If the “full” workflow executes successfully, then the merge commit is fast-forwarded to the main branch and a new PR is pulled out of the queue to be tested, and the Ferrocene CI infrastructure reports a successful full build and successful merge in the comment section of the PR.

_images/full-workflow-success.png

Full Workflow Success

If the “full” workflow fails, the current PR is moved back to Dev Phase 3: Code Review, and the Ferrocene CI infrastructure reports a failed full build in the comment section of the PR and prevents the merge until the failure is fixed.

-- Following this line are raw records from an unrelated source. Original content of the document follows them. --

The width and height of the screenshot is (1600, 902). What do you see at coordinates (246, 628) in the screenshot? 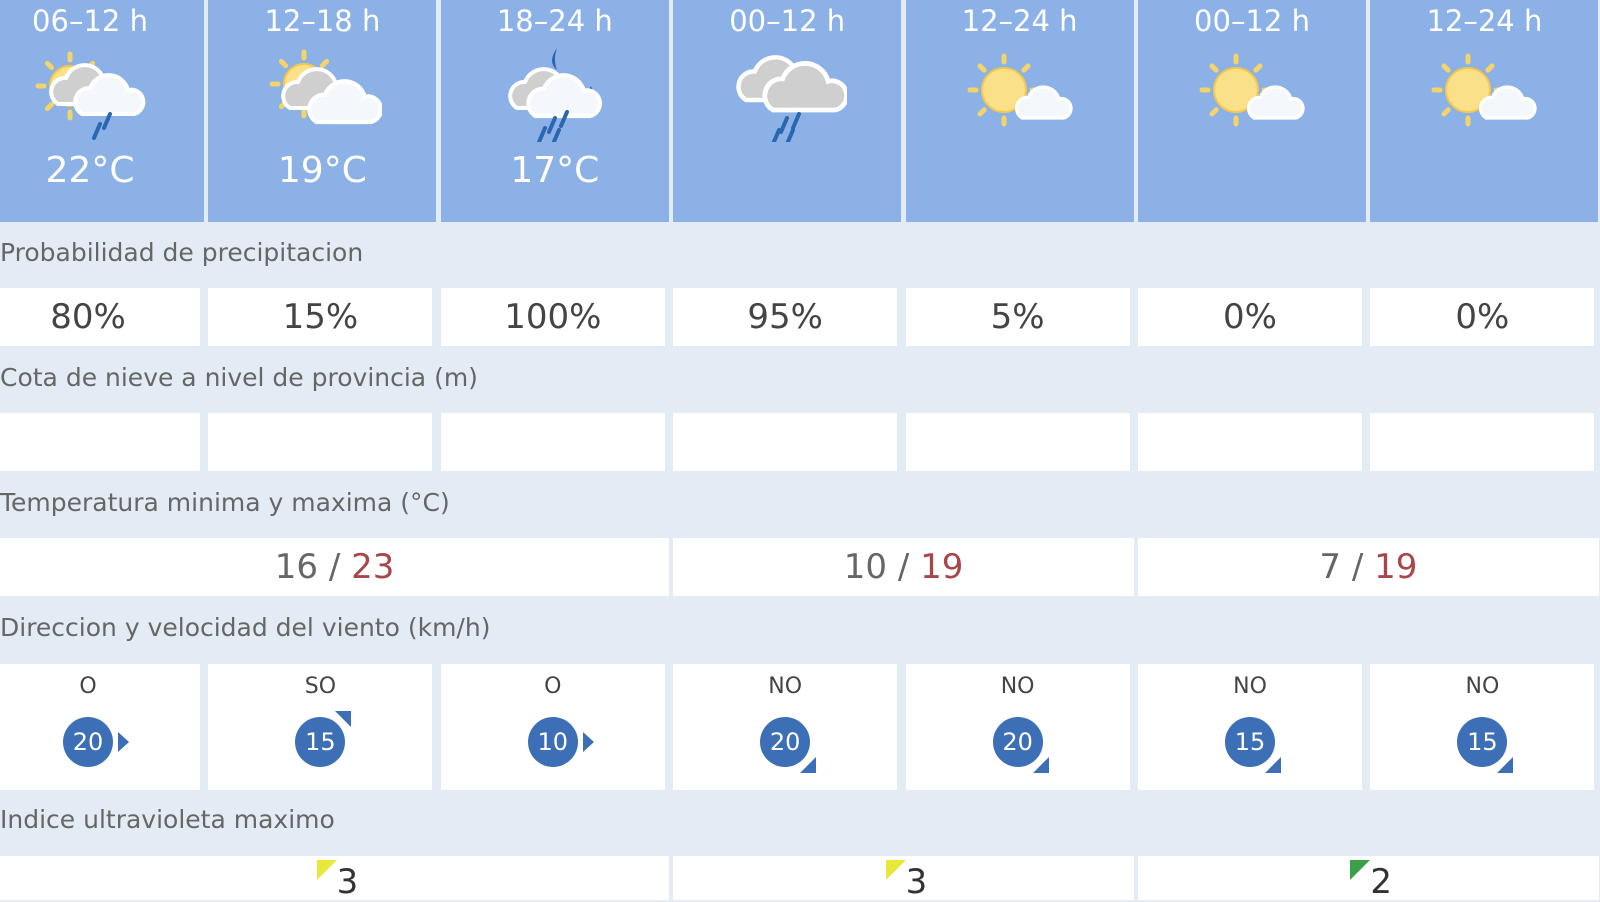
I see `wind-label: Direccion y velocidad del viento (km/h)` at bounding box center [246, 628].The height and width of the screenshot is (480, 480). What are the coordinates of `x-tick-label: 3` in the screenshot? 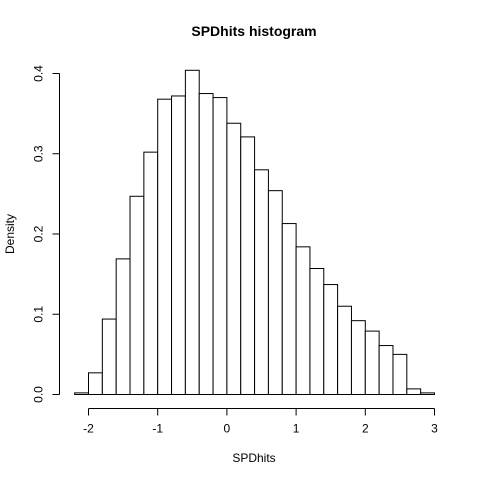 It's located at (434, 429).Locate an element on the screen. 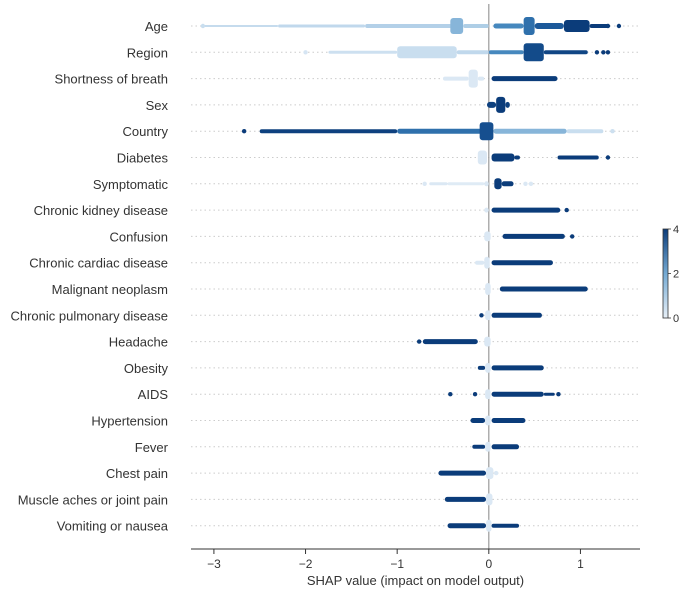 The height and width of the screenshot is (590, 685). feature-label: Headache is located at coordinates (138, 342).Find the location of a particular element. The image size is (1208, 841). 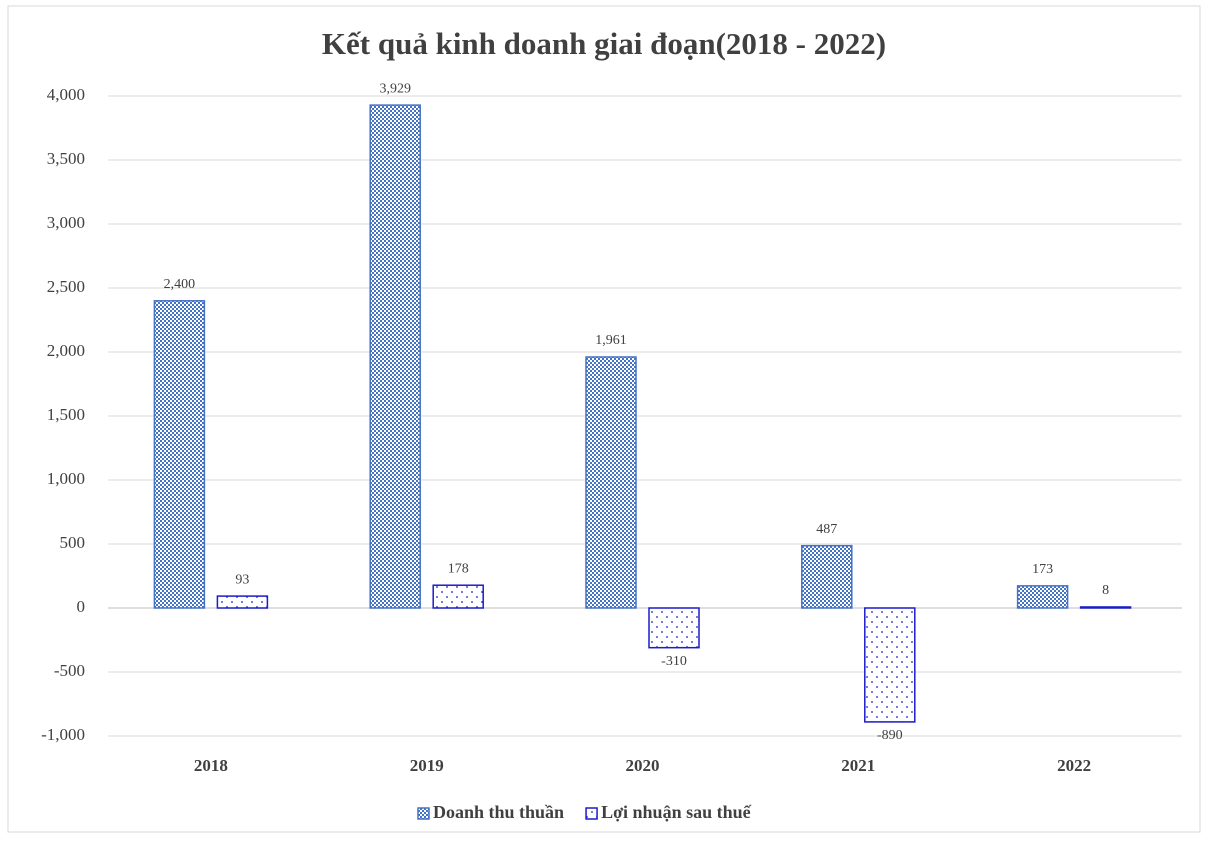

legend-label: Lợi nhuận sau thuế is located at coordinates (676, 812).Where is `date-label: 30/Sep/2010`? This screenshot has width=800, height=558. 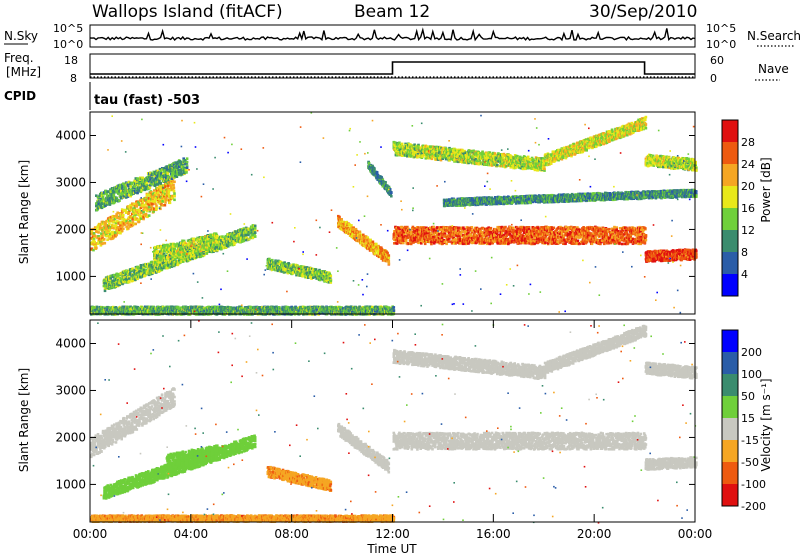
date-label: 30/Sep/2010 is located at coordinates (643, 12).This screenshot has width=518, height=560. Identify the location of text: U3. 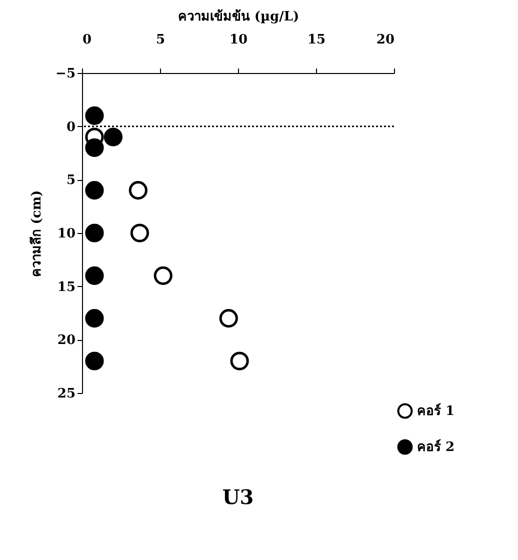
(238, 497).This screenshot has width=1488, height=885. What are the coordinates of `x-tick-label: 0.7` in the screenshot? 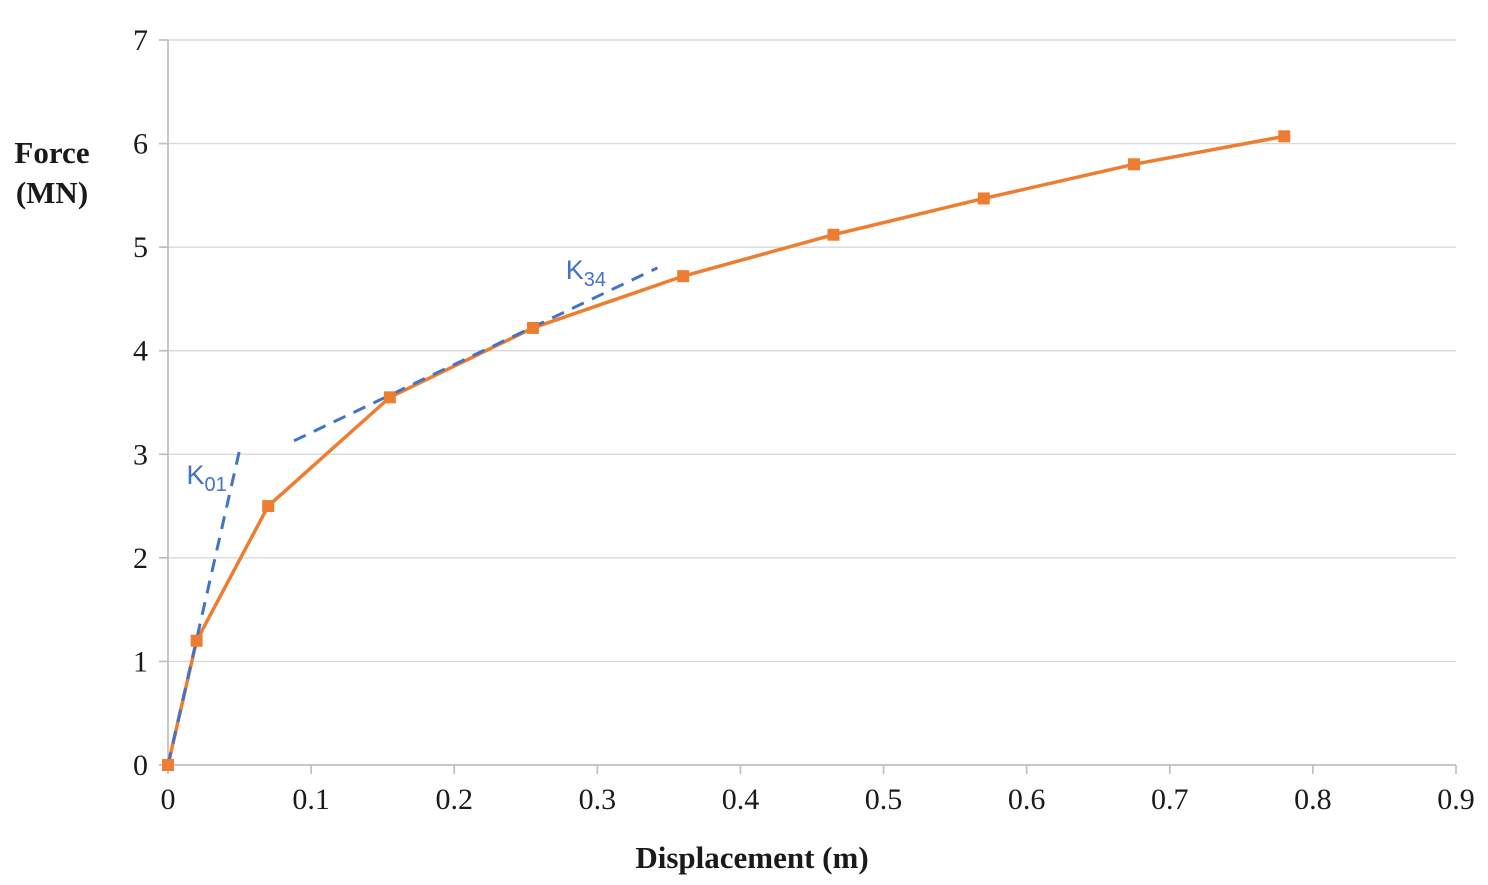 It's located at (1170, 800).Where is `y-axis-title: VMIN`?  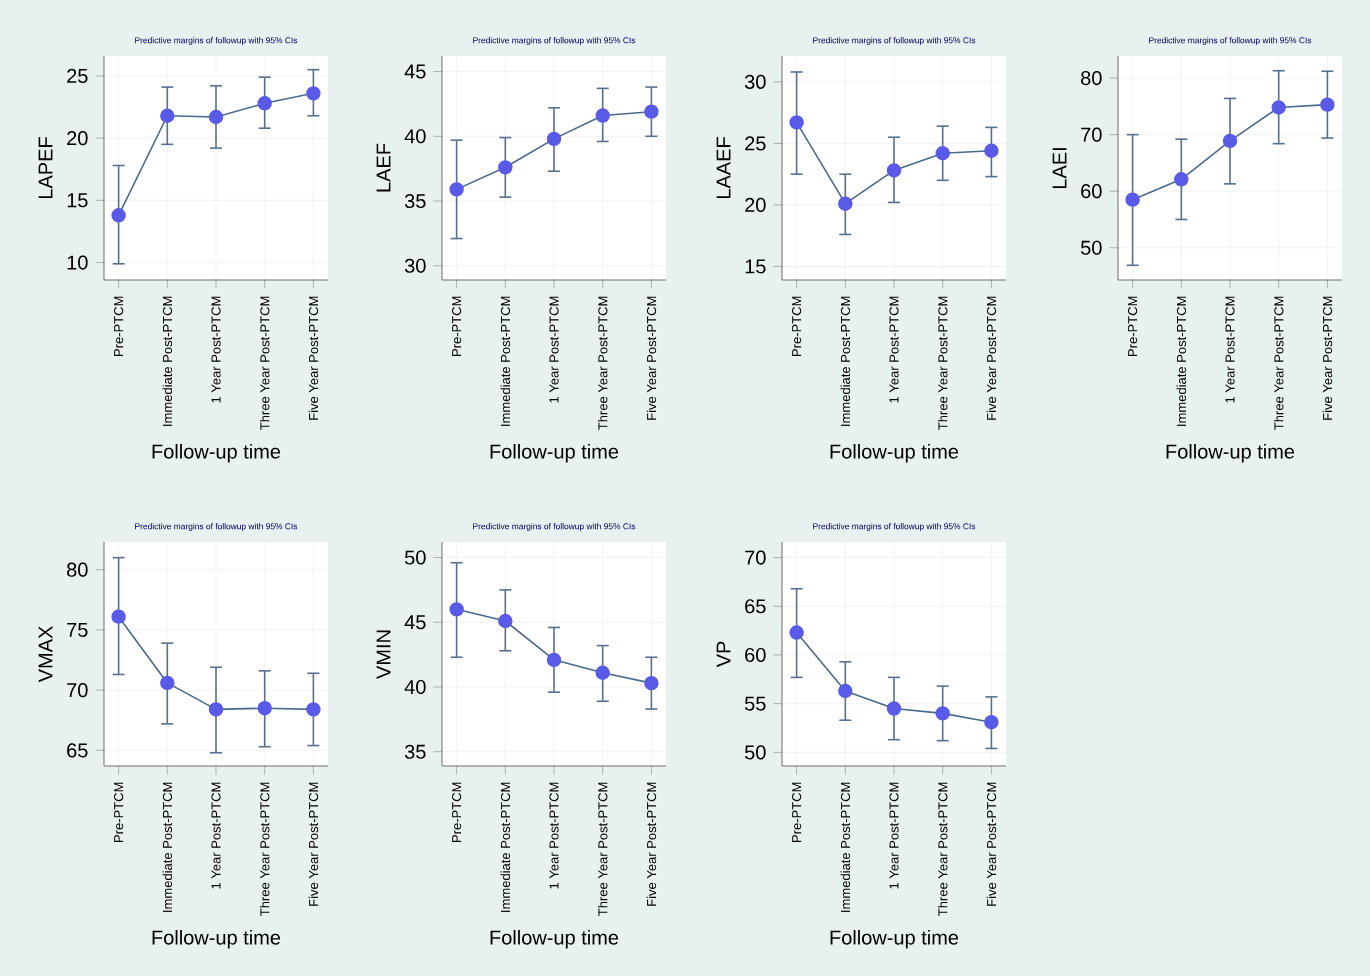
y-axis-title: VMIN is located at coordinates (384, 654).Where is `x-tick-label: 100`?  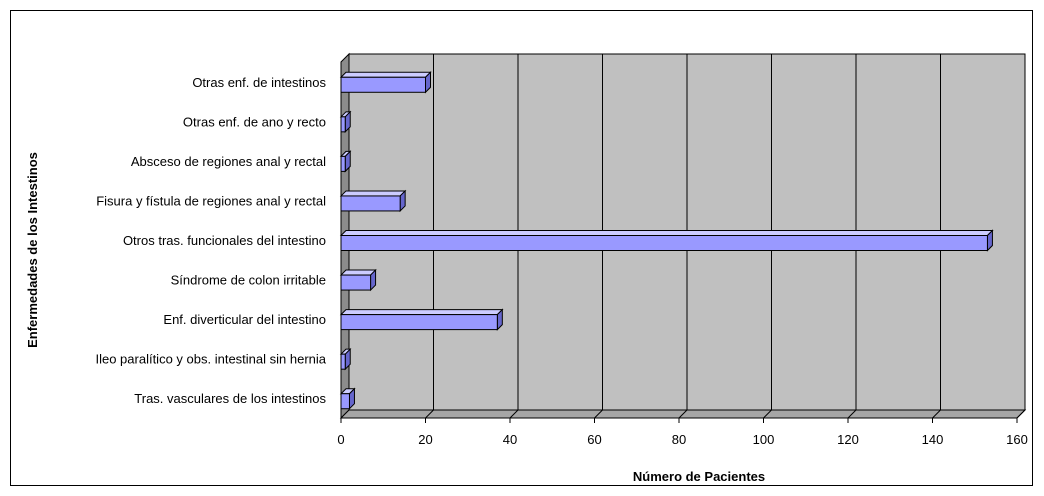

_images/bors-failed-workflow.png

Failed Workflow

6.4. Storing Test Results

All test results are compressed into a tarball which is included in the release artifacts and stored on AWS S3 alongside the binaries and documentation we ship to customers. For qualified releases, those are retained in the S3 bucket indefinitely.

6.5. Bare metal testing

Some Ferrocene targets are meant to be used in an environment without any operating system. Consequently, they don’t include APIs relying on one (as part of the std crate), and only include the core and alloc crates, which are OS-independent.

Unfortunately, Rust’s test suites require those APIs (and in general an operating system) to be available in order to invoke the tests themselves and to report the execution results.

To solve the issue, our approach is to create a new target based on the Rust target we need to test: this new “bare metal testing target” has the same configuration as the real target, with the only exception being enabling the operating system bindings for Linux. This new target won’t be shipped to customers.

The bare metal testing target allows us to execute the test suite on Linux (running on the hardware needed by the real target), side-stepping the requirement to have an operating system.

Since the only difference between the two targets is the implementation of the APIs in the std crate, and that crate is not shipped to customers for bare metal targets, we can conclude that the test results of the two targets are equivalent.